Dreamworks has put out some solid hits but they don’t have nearly the track record of Pixar. Most notably, they’ve won me over with How to Train Your Dragon and Kung-Fu Panda. Is Home going to be another addition to that category?
We meet an alien race called the Boov. They end up on Earth and relocate all the humans to these little cities, while the Boov now inhabit the former human cities. However they miss one, so we stumble upon Tip (Rihanna) and her cat Pig. She’s doing her best to hide from the Boov when she meets Oh (Jim Parsons, Big Bang Theory) and together, this odd couple goes on an adventure to save the planet and reunite with family. The voice cast is boosted by Steve Martin as the famous Boov commander Smek.
The best aspect of this movie is the story that will tug at your heartstrings for sure. That’s what I loved about both How to Train Your Dragon and Kung-Fu Panda, is that they had solid stories with emotional cores, even though they might’ve been catered to a younger audience. The same is true for Home. The last twenty minutes, I was crying like a baby. Maybe it just hit home for me or something, but there were definite feels in this film’s climax.
In terms of voice talent, both Jim Parsons and Rihanna did fine. Parsons has a very unique voice and he plays it almost identical to his character Sheldon from Big Bang Theory, so it’s not a stretch for him. Rihanna, however, I didn’t even recognize.
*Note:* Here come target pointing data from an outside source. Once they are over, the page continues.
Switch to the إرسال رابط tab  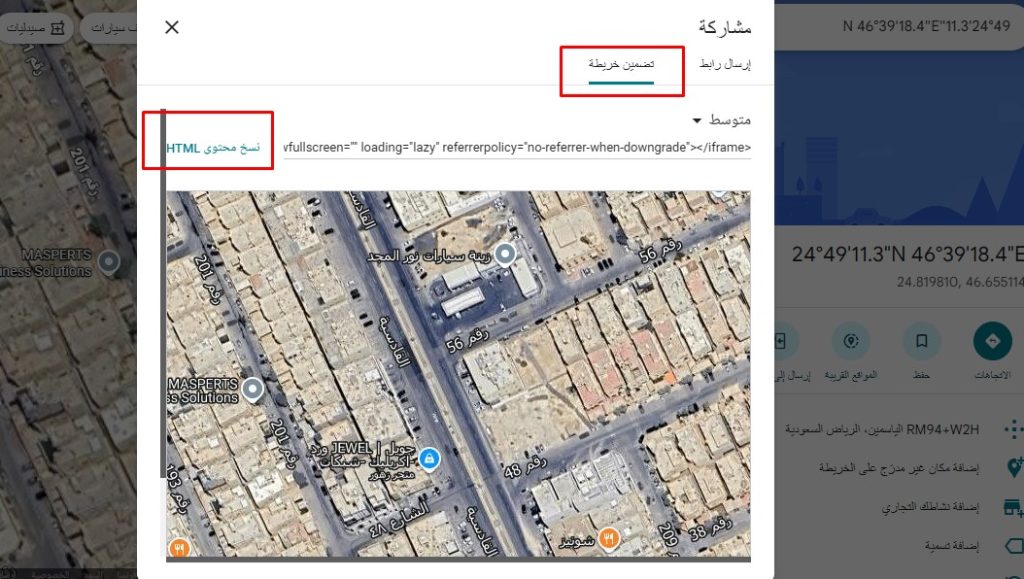coord(723,64)
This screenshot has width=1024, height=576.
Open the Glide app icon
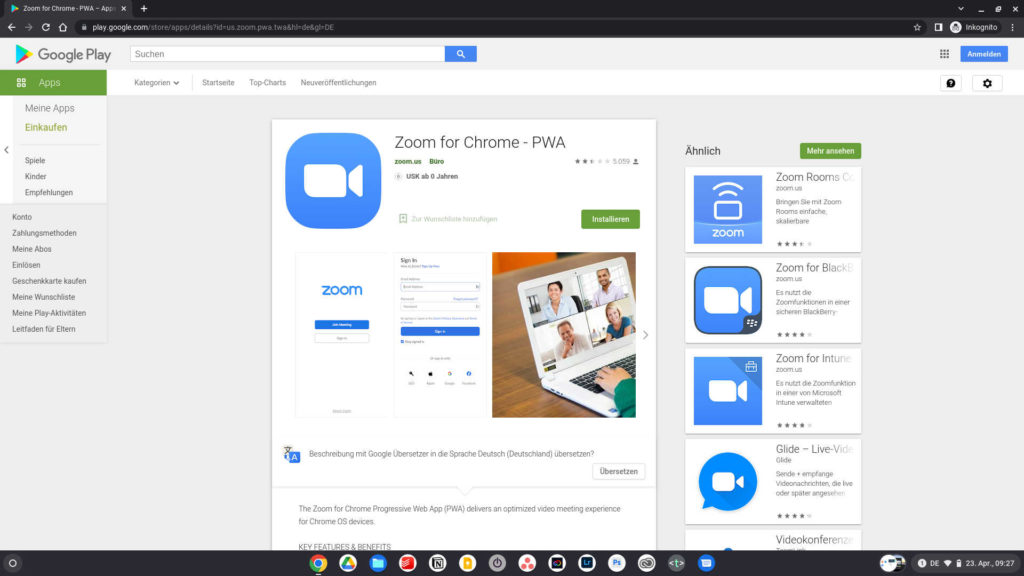tap(727, 481)
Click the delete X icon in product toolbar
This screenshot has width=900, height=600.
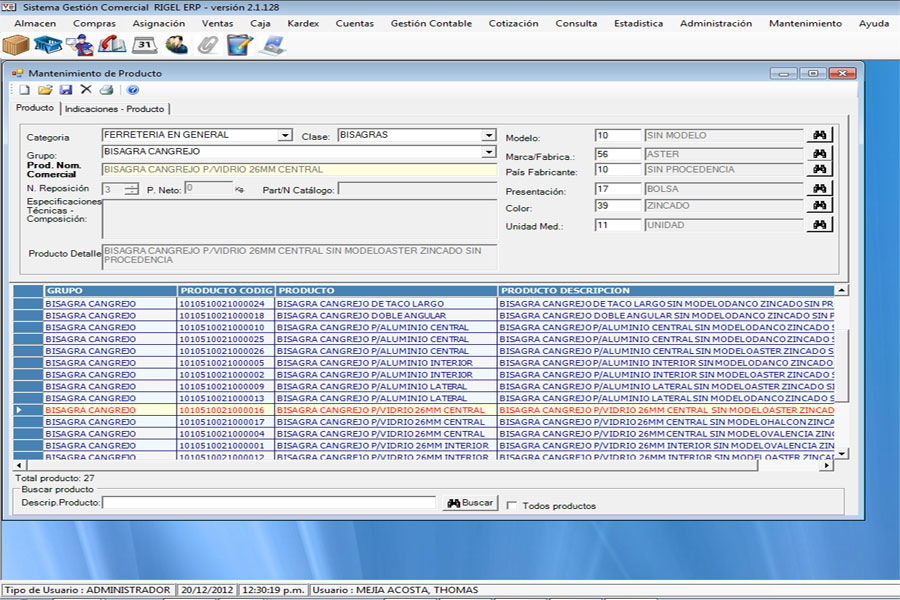click(x=86, y=90)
I wouldn’t have guessed that she played this young girl, so I guess that’s kudos to her.
What doesn’t work?
While it has an emotional core that adults can relate to, the rest of the film is incredibly targeted towards kids, including fart and burp jokes. With other Dreamworks films, I enjoyed them without having to consider their target demographic, but here… it was a struggle for me to enjoy portions of the movie that were just way over the top. The humor was almost nonexistent for me, with everything aimed at kids. If this movie didn’t have the layered emotional storyline, the score would be way lower.
And while the visuals are colorful, I don’t think they stand up to current standards in today’s animation.
Home is intended for kids. If you have kids, they’ll love it. It’s bright and flashy and the humor should appeal to them. As an adult, the only thing that resonated with me was an emotional arc that culminated in the climax, but I don’t think that arc alone was enough to redeem Home and make it worth seeing on the big screen.